%%

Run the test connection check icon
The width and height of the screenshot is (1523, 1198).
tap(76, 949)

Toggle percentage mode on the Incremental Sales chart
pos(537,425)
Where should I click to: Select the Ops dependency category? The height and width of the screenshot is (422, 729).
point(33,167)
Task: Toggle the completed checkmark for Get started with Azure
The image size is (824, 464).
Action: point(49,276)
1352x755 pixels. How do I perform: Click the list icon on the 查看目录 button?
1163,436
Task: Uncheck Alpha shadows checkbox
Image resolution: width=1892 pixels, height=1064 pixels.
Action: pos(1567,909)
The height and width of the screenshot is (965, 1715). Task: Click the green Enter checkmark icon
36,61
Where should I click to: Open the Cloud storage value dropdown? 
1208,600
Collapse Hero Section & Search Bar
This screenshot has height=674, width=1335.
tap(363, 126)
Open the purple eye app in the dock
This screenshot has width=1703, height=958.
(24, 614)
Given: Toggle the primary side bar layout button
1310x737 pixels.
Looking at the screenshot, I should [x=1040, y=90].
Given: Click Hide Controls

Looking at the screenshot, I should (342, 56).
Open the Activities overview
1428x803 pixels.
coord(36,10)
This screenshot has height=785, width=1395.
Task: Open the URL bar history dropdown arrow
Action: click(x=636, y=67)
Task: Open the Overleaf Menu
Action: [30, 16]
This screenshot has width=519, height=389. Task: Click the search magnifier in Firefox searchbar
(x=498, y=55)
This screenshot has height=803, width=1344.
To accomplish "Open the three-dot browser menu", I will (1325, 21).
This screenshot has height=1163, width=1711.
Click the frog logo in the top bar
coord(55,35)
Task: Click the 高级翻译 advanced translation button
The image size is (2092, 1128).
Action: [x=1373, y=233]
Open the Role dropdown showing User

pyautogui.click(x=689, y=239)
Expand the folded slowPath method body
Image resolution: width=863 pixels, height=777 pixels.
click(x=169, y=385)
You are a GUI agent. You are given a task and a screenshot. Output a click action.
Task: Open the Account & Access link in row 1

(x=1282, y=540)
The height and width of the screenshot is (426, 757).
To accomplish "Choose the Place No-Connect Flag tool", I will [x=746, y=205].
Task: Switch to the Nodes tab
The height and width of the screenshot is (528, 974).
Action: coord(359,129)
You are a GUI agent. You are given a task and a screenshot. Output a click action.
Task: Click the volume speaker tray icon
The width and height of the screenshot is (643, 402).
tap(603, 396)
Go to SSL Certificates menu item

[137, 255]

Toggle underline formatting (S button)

%%

> [ASSIGNED TASK]
In the listing above, find the line containing "1352x755 pixels. How" and the line containing "The height and width of the screenshot is (426, 757).", then quote both, plus every line between them, exactly as written.

> [EXERCISE RESULT]
1352x755 pixels. How do I perform: Click the list icon on the 查看目录 button?
1163,436
Task: Uncheck Alpha shadows checkbox
Image resolution: width=1892 pixels, height=1064 pixels.
Action: pos(1567,909)
The height and width of the screenshot is (965, 1715). Task: Click the green Enter checkmark icon
36,61
Where should I click to: Open the Cloud storage value dropdown? 
1208,600
Collapse Hero Section & Search Bar
This screenshot has height=674, width=1335.
tap(363, 126)
Open the purple eye app in the dock
This screenshot has width=1703, height=958.
(24, 614)
Given: Toggle the primary side bar layout button
1310x737 pixels.
Looking at the screenshot, I should [x=1040, y=90].
Given: Click Hide Controls

Looking at the screenshot, I should (342, 56).
Open the Activities overview
1428x803 pixels.
coord(36,10)
This screenshot has height=785, width=1395.
Task: Open the URL bar history dropdown arrow
Action: click(x=636, y=67)
Task: Open the Overleaf Menu
Action: [30, 16]
This screenshot has width=519, height=389. Task: Click the search magnifier in Firefox searchbar
(x=498, y=55)
This screenshot has height=803, width=1344.
To accomplish "Open the three-dot browser menu", I will (1325, 21).
This screenshot has height=1163, width=1711.
Click the frog logo in the top bar
coord(55,35)
Task: Click the 高级翻译 advanced translation button
The image size is (2092, 1128).
Action: [x=1373, y=233]
Open the Role dropdown showing User

pyautogui.click(x=689, y=239)
Expand the folded slowPath method body
Image resolution: width=863 pixels, height=777 pixels.
click(x=169, y=385)
You are a GUI agent. You are given a task and a screenshot. Output a click action.
Task: Open the Account & Access link in row 1

(x=1282, y=540)
The height and width of the screenshot is (426, 757).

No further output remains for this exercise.